Hmm, I got an error: OSError: [Errno -9996] Invalid input device (no default output device)
Only a Pi3 and hassio, but with USB microphone, uninstalled and installed again.
Same issue, anyone else?
Ok, i am learning fast, simple automatic is working, i am fighting with wake up words.
I check “Listen for wake word on start-up” and “Use pocketsphinx locally " set a wakeup word as"okay rhasspy” and other simple words but it seems i cannot make it work.
Should I hear a notification sound that rhasspy is listening now like in snips?
After many tries i read about other addons to activate mqtt wake word system but i cannot install them as addon in hassio. I just hitted install, progressing circle is circling around and nothing happend. Doesnt matter is Mycroft or Snowboy.

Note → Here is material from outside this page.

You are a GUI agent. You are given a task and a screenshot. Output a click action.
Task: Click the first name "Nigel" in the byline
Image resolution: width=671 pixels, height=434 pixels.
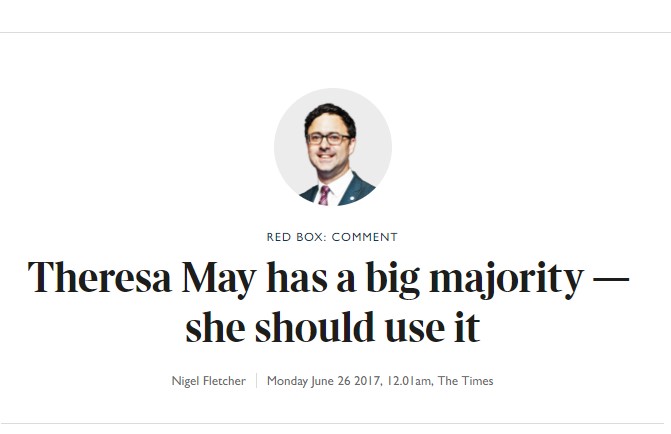pos(188,381)
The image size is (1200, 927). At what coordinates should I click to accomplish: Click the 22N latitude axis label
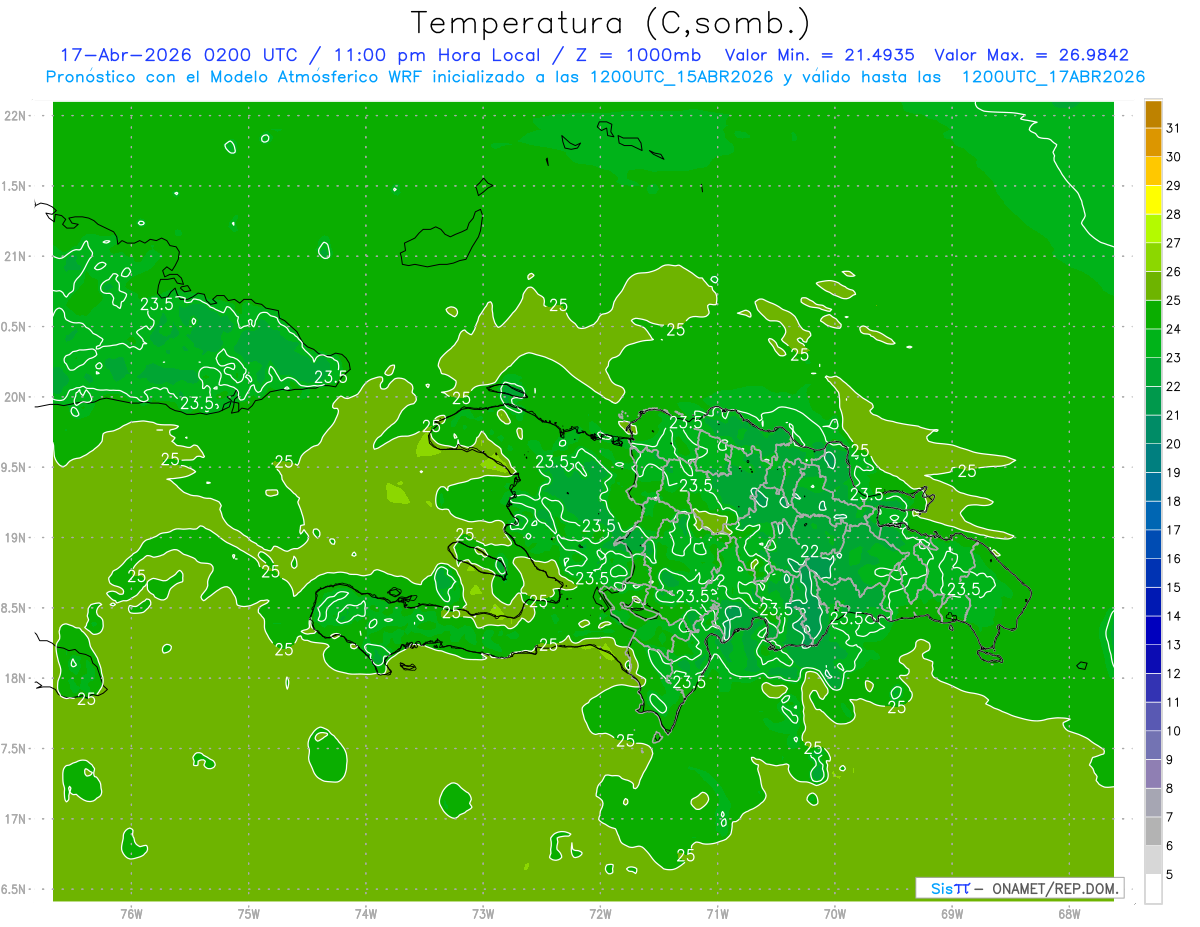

After a restart i dont see any profiles in right corner (fr,en ect) To make it work, I am doing a few restarts and it shows up, but should it be like this?
@Romkabouter It happpend to me, i just reconnecting phisically devices, restarting arduino or just wait more tiem after boot.
I’ve seen this happen in Hass.IO when it didn’t select an input audio device for me. I had to stop the add-on, select the microphone, save, then start it back up. Kind of irritating.
The Mycroft and Snowboy add-ons can take quite a while to build. Try the Snowboy add-on first, since it’s the one I’ve tested the most. I usually go to the Hass.io System tab, refresh the log, and wait for it to report "Build complete for " for the add-on (sometimes 10-15 minutes on a Pi).
Pocketsphinx should work sometimes with an appropriate microphone and wake word (they recommend 3-4 syllables). I have almost no success with my laptop’s built-in microphone, but ok performance through the PS3 Eye. Make sure you have the proper microphone select in the Hass.io add-on tab for audio input too. Rhasspy will pick the default audio device unless told otherwise.
Also try to switch from PyAudio to arecord for audio recording in the settings. Some folks here have had better luck with that for some reason.